# How to pickup/hold a Tortoise??



## Chipdog (Feb 24, 2008)

I have read that you should not turn them too fast because it can put strain on their organs but how can I pick them up so they don't freak out?

I know it isn't the best thing to pick them up at all but now that I am trying to get them used to their new hide I have been bringing them to it nightly. I have tried to support the legs I have tried to support the body. It seems they just don't like it.

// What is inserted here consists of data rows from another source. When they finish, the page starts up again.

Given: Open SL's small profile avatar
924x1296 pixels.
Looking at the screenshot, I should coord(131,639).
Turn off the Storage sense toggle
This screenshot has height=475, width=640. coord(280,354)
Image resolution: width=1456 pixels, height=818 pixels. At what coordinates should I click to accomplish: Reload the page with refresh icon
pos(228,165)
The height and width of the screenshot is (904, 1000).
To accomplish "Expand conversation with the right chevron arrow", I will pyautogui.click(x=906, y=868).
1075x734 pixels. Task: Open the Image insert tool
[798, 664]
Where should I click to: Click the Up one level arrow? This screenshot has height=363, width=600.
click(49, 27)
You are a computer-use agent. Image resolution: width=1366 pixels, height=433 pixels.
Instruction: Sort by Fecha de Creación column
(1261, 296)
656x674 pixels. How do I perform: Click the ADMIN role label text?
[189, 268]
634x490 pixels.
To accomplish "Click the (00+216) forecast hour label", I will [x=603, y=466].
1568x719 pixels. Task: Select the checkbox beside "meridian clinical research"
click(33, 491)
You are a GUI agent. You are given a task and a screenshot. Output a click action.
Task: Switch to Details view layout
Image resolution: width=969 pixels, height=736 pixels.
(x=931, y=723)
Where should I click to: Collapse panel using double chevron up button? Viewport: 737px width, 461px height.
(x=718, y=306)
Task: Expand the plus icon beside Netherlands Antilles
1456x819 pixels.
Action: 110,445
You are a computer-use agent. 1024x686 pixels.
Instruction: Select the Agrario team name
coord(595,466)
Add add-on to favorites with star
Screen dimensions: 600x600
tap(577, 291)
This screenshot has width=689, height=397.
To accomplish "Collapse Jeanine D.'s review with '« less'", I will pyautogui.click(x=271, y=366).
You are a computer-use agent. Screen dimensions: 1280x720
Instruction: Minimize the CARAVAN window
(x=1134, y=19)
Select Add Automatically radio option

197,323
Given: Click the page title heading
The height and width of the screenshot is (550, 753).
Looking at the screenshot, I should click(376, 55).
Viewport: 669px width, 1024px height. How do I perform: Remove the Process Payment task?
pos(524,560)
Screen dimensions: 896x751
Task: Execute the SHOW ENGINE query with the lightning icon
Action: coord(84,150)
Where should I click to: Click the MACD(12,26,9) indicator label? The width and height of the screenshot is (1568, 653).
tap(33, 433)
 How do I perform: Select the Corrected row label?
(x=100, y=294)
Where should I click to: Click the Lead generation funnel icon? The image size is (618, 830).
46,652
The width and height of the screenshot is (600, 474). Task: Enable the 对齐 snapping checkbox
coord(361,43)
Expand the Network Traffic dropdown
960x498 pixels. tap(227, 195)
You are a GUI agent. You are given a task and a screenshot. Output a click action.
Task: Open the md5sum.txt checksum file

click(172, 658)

Any pointers would be great.
Chip

Ps for now they are about 8 inches soon to be too big to pickup at all.
I love my aldabs


----------



## Yvonne G (Feb 24, 2008)

I've had to pick up quite a few tortoises in my day, and the way to hold them that seems to keep them most peaceful is to place them on your chest as you carry them, that is, hold them against your chest as you would hold a human baby. But BEWARE!!! you might get pee'd on!!

Yvonne


----------



## Redfootedboxturtles (Feb 24, 2008)

support their weight. Usualy they hate being picked up. Mine start flailing their legs.


----------



## Crazy1 (Feb 24, 2008)

They should hate to be picked up. Remember in the wild if they are picked up they are usually dinner.
When I pick mine up I do as Yvonne stated which helps support their weight too, but then mine are small torts. The large DT I just haven't found a way that they like and I figure Nature made it that way so its OK. I pick them up as little as possible but when I do I know whats coming and try to get it done in as short of time as possible.


----------



## egyptiandan (Feb 24, 2008)

I always carry my tortoises in a cardboard box or a plastic tote. It doesn't have to be much bigger than they are. That way they feel very secure as they think they are on the ground and you don't have to worry about being peed on. 

Danny


----------



## Madkins007 (Feb 24, 2008)

In the wild, if they are being picked up by the shell- it is a bad thing, so they flail and struggle and stress out.

Supporting their legs helps- but tortoises KNOW that gravity works and the can easily see depth, so if they see the ground way down their, they know they are at risk.

Holding them against your body is about the best- they feel supported, cannot easily see the height, and the pressure seems reassuring as well. (Body heat has to help also.)

Tubs or boxes are great, but there is something about the personal touch- even if we mammals get more out of it than our chelonian friends!

With a large species, you may want to start thinking about a box with wheels and a loading ramp!


----------